**Stored records**
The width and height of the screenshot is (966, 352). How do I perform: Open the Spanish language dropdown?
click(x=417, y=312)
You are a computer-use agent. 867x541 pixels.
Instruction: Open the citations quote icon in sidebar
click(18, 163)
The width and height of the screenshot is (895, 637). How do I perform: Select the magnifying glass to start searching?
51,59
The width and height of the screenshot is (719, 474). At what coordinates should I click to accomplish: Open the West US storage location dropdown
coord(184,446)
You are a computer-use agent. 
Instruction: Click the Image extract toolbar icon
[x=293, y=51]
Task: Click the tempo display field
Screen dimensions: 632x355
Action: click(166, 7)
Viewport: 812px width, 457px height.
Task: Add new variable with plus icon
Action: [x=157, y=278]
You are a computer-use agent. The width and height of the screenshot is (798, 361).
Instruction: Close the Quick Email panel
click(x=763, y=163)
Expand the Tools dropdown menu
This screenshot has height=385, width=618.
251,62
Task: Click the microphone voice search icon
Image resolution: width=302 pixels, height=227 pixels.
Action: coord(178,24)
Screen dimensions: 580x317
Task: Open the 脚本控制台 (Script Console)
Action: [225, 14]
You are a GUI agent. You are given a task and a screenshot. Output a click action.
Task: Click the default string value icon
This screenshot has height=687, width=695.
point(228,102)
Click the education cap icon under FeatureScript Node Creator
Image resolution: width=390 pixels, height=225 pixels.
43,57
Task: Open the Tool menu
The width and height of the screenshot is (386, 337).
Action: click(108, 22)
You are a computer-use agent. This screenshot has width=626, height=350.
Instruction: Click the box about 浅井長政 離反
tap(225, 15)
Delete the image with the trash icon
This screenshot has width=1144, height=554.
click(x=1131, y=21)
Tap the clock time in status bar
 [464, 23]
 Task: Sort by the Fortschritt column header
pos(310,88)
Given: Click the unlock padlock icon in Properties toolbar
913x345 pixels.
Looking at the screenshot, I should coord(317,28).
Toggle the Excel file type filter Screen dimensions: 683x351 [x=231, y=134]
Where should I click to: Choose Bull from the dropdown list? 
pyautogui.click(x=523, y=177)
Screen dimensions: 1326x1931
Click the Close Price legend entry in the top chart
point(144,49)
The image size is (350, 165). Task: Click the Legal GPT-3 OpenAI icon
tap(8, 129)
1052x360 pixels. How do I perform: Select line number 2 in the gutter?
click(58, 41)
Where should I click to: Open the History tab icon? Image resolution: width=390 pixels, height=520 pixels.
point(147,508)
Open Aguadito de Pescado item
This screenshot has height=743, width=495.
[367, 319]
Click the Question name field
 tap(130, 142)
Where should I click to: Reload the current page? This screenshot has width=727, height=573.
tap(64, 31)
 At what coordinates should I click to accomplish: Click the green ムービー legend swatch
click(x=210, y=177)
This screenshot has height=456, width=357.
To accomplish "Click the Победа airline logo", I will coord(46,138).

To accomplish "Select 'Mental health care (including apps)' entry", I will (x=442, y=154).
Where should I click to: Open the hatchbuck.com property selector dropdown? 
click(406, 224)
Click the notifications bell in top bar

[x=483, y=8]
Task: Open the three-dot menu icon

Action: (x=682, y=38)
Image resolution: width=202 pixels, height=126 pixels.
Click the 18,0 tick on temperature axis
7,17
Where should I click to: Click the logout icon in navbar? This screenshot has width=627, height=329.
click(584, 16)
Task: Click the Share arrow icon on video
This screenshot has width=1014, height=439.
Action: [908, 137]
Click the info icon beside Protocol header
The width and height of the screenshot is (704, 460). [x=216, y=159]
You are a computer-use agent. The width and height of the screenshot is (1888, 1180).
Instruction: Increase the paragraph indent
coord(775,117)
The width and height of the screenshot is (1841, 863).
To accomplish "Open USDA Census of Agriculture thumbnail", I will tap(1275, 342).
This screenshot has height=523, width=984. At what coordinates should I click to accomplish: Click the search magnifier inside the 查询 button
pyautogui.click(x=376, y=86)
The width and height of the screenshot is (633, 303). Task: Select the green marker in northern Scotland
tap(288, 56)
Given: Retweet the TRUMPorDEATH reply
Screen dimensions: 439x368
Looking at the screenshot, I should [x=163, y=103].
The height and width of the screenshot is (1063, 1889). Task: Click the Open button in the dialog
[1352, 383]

**Work instructions**
Reformat every line of the records above as a single numbered list, omitting any blank lines.

**Worked solution**
1. The width and height of the screenshot is (966, 352). How do I perform: Open the Spanish language dropdown?
2. click(x=417, y=312)
3. You are a computer-use agent. 867x541 pixels.
4. Instruction: Open the citations quote icon in sidebar
5. click(18, 163)
6. The width and height of the screenshot is (895, 637). How do I perform: Select the magnifying glass to start searching?
7. 51,59
8. The width and height of the screenshot is (719, 474). At what coordinates should I click to accomplish: Open the West US storage location dropdown
9. coord(184,446)
10. You are a computer-use agent. 
11. Instruction: Click the Image extract toolbar icon
12. [x=293, y=51]
13. Task: Click the tempo display field
14. Screen dimensions: 632x355
15. Action: click(166, 7)
16. Viewport: 812px width, 457px height.
17. Task: Add new variable with plus icon
18. Action: [x=157, y=278]
19. You are a computer-use agent. The width and height of the screenshot is (798, 361).
20. Instruction: Close the Quick Email panel
21. click(x=763, y=163)
22. Expand the Tools dropdown menu
23. This screenshot has height=385, width=618.
24. 251,62
25. Task: Click the microphone voice search icon
26. Image resolution: width=302 pixels, height=227 pixels.
27. Action: coord(178,24)
28. Screen dimensions: 580x317
29. Task: Open the 脚本控制台 (Script Console)
30. Action: [225, 14]
31. You are a GUI agent. You are given a task and a screenshot. Output a click action.
32. Task: Click the default string value icon
33. This screenshot has height=687, width=695.
34. point(228,102)
35. Click the education cap icon under FeatureScript Node Creator
36. Image resolution: width=390 pixels, height=225 pixels.
37. 43,57
38. Task: Open the Tool menu
39. The width and height of the screenshot is (386, 337).
40. Action: click(108, 22)
41. You are a computer-use agent. This screenshot has width=626, height=350.
42. Instruction: Click the box about 浅井長政 離反
43. tap(225, 15)
44. Delete the image with the trash icon
45. This screenshot has width=1144, height=554.
46. click(x=1131, y=21)
47. Tap the clock time in status bar
48.  [464, 23]
49.  Task: Sort by the Fortschritt column header
50. pos(310,88)
51. Given: Click the unlock padlock icon in Properties toolbar
52. 913x345 pixels.
53. Looking at the screenshot, I should coord(317,28).
54. Toggle the Excel file type filter Screen dimensions: 683x351 [x=231, y=134]
55. Where should I click to: Choose Bull from the dropdown list? 
56. pyautogui.click(x=523, y=177)
57. Screen dimensions: 1326x1931
58. Click the Close Price legend entry in the top chart
59. point(144,49)
60. The image size is (350, 165). Task: Click the Legal GPT-3 OpenAI icon
61. tap(8, 129)
62. 1052x360 pixels. How do I perform: Select line number 2 in the gutter?
63. click(58, 41)
64. Where should I click to: Open the History tab icon? Image resolution: width=390 pixels, height=520 pixels.
65. point(147,508)
66. Open Aguadito de Pescado item
67. This screenshot has height=743, width=495.
68. [367, 319]
69. Click the Question name field
70.  tap(130, 142)
71. Where should I click to: Reload the current page? This screenshot has width=727, height=573.
72. tap(64, 31)
73.  At what coordinates should I click to accomplish: Click the green ムービー legend swatch
74. click(x=210, y=177)
75. This screenshot has height=456, width=357.
76. To accomplish "Click the Победа airline logo", I will coord(46,138).
77. To accomplish "Select 'Mental health care (including apps)' entry", I will (x=442, y=154).
78. Where should I click to: Open the hatchbuck.com property selector dropdown? 
79. click(406, 224)
80. Click the notifications bell in top bar
81. [x=483, y=8]
82. Task: Open the three-dot menu icon
83. Action: (x=682, y=38)
84. Image resolution: width=202 pixels, height=126 pixels.
85. Click the 18,0 tick on temperature axis
86. 7,17
87. Where should I click to: Click the logout icon in navbar? This screenshot has width=627, height=329.
88. click(584, 16)
89. Task: Click the Share arrow icon on video
90. This screenshot has width=1014, height=439.
91. Action: [908, 137]
92. Click the info icon beside Protocol header
93. The width and height of the screenshot is (704, 460). [x=216, y=159]
94. You are a computer-use agent. The width and height of the screenshot is (1888, 1180).
95. Instruction: Increase the paragraph indent
96. coord(775,117)
97. The width and height of the screenshot is (1841, 863).
98. To accomplish "Open USDA Census of Agriculture thumbnail", I will tap(1275, 342).
99. This screenshot has height=523, width=984. At what coordinates should I click to accomplish: Click the search magnifier inside the 查询 button
100. pyautogui.click(x=376, y=86)
101. The width and height of the screenshot is (633, 303). Task: Select the green marker in northern Scotland
102. tap(288, 56)
103. Given: Retweet the TRUMPorDEATH reply
104. Screen dimensions: 439x368
105. Looking at the screenshot, I should [x=163, y=103].
106. The height and width of the screenshot is (1063, 1889). Task: Click the Open button in the dialog
107. [1352, 383]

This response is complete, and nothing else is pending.